Hope you will agree.
Yes Kasturi Sir, fully agree with your views.
Sir, in my view, the reversal of input tax credit is not required because the purchase was itself NIL rate or exempt. The reversal is required if input used commonly for the supply of taxable and exempt goods.
Sec. 2(47) defines “exempt supply” as "supply of any goods or services or both which attracts nil rate of tax or which may be wholly exempt from tax under section 11, or under section 6 of the Integrated Goods and Services Tax Act, and includes nontaxable supply;". As per this definition exempt includes NIL rate of tax as well.

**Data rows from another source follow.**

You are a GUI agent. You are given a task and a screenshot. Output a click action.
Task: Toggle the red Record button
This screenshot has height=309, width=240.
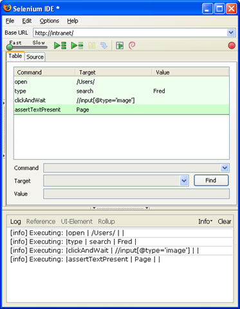(x=232, y=46)
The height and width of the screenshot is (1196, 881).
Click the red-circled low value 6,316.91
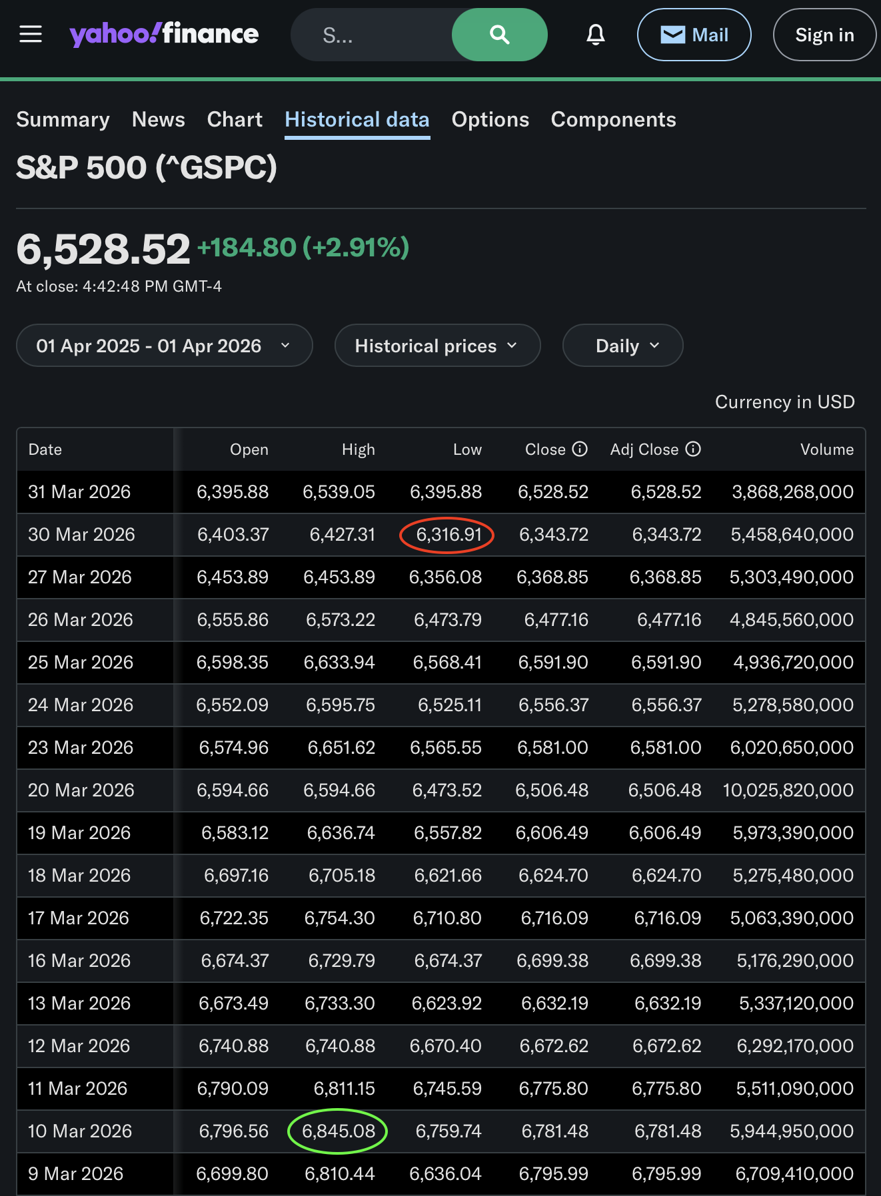448,535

Ganeshan Sir, thanks for your reasoned reply. However, in my view, the reversal of ITC for common services is required under Rule 42 and 43 of CGST Act, 2017, if the taxable person is having both taxable and exempted supply. Since one of the supply is exempted, reversal is necessary. The reversal provision is linked with outward supply and no relation with inward supply.
Product A is taxable supply and product B is exempted supply Only when tax paid inputs are used in the supply of products A & B the question of proportionate reversal of ITC availed will come into play. Since products A & B are supplied separately and no common inputs are used for such supply the question of propoertional reversal if ITC doesnot arise.
I concur with the views of Sh.Ranganathan, Sir and Sh.Ganeshan Kalyani, Sir.